- Origin: Boulder, Colorado, US
- Genres: Classical;
- Occupation: Musicians
- Instrument(s): classical violin and classical piano
- Years active: 1993 to present
- Members: William Terwilliger Andrew Cooperstock
- Website: www.opustwo.org

= Opus Two =

American violin and piano duo

Opus Two is an American violin and piano chamber music ensemble featuring violinist William Terwilliger and pianist Andrew Cooperstock. They are known for their contributions to the violin-piano duo repertoire and their performances and recordings of original American music for violin and piano.

==Performances==

Opus Two performs and records in many styles including classical, Broadway theatre, and Latin. Their performances have highlighted original music written for piano and violin by American composers such as Aaron Copland, Leonard Bernstein, George Gershwin and Lowell Liebermann as well as arrangements of American music written by or for the duo. They frequently collaborate with Broadway music director Eric Stern, who's known for his arrangements of music for Broadway. Broadway arrangements for Opus Two include Stephen Sondheim's A Little Night Music: Suite for Violin and Piano, Suite from George Gershwin's Girl Crazy and Four Moments from Leonard Bernstein's Candide. Their performances and recordings have featured guest performances by noted musicians such as Broadway sopranos Ashley Brown and Marin Mazzie, cellist Andrés Díaz and the Ying Quartet.
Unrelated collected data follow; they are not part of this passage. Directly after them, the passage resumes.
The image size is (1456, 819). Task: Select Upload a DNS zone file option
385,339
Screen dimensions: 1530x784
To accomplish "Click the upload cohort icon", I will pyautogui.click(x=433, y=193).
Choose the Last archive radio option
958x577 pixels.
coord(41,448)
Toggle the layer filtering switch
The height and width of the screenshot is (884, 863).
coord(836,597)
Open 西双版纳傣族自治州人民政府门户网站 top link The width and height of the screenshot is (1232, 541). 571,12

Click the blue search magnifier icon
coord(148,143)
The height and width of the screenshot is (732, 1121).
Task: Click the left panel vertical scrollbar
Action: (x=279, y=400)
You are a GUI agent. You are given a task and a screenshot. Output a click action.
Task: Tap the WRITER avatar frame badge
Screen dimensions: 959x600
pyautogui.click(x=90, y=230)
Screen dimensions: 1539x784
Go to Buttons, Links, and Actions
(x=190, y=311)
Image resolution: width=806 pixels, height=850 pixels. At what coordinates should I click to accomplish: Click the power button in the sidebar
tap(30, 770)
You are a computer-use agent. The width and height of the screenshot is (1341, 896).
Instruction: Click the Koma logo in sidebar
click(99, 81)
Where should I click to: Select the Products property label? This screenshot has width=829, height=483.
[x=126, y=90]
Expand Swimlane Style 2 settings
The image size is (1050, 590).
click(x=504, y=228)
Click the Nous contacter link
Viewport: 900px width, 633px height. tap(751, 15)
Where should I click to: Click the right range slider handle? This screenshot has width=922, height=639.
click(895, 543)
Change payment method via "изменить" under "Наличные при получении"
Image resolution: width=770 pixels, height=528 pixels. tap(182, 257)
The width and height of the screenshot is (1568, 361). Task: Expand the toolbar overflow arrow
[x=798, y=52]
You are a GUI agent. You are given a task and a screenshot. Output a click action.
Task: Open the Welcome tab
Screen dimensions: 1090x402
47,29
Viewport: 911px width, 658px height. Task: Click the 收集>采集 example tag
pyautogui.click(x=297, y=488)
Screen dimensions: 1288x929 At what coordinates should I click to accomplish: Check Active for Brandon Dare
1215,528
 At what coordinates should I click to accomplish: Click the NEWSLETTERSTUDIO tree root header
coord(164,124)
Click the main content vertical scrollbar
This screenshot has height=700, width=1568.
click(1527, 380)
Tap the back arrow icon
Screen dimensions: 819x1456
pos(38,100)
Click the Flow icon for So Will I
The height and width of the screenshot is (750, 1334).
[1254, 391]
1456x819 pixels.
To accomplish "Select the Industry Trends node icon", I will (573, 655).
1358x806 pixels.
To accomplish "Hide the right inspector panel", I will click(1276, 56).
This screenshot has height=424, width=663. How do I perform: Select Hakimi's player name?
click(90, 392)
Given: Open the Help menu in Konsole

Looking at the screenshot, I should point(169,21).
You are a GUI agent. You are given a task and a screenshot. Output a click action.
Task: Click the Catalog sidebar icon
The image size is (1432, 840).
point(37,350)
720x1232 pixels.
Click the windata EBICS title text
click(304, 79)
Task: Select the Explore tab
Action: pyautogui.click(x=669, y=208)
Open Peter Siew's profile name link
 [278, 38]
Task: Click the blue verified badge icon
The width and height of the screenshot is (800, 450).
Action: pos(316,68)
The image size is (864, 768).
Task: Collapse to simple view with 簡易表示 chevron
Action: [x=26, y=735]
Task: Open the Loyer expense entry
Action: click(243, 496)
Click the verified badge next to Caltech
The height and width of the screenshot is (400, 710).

Terwilliger and Cooperstock have been performing together since 1993, when they won the United States Information Agency’s Artistic Ambassador Auditions, which resulted in a 30-concert tour of Latin America and the Caribbean where they presented music by American composers. Since then, Opus Two has performed throughout the United States at venues that have included Carnegie Hall and Lincoln Center. Internationally they have performed throughout South America, Europe, Africa, Australia, and Asia with engagements across China, Korea, Japan, and the Russian Far East. In 2011, Opus Two were guests of the U.S. Department of State in residence at the University of Ghana and the National Symphony Orchestra Ghana. In 2013 Opus Two performed throughout Peru as guests of the United States Embassy. The Department of State has also sponsored the Duo in tours of France, Switzerland, Germany, Ukraine and Australia.

Arrangements commissioned and premiered by Opus Two include:

- George Gershwin: Girl Crazy Suite (1930/2012) (arr. Eric Stern)
- George Gershwin: Love Walked In (1938/2012) (arr. Eric Stern)
- George Gershwin: Nice Work if You Can Get It (1937/2012) (arr. Eric Stern)
- Leonard Bernstein: Peter Pan: My House (arr. Eric Stern, soprano, violin & piano)
- Leonard Bernstein: Two House Songs arr. Eric Stern
- Leonard Bernstein: 1600 Pennsylvania Avenue: Take Care of this House (arr. Eric Stern, soprano, violin & piano)
- Leonard Bernstein: Four Moments from Candide (arr. Eric Stern, violin & piano)
- Leonard Bernstein: Clarinet Sonata (arr. William Terwilliger)
- Stephen Sondheim's A Little Night Music: Suite for Violin and Piano (arr. Eric Stern)

==Teaching careers==

Andrew Cooperstock is a professor of Piano at the University of Colorado, Boulder College of Music. He holds degrees from The Juilliard School, the Cincinnati Conservatory of Music, and the Peabody Conservatory. He is a Steinway artist. He has served as Program Director of the Saarburg (Germany) International Music Festival and School.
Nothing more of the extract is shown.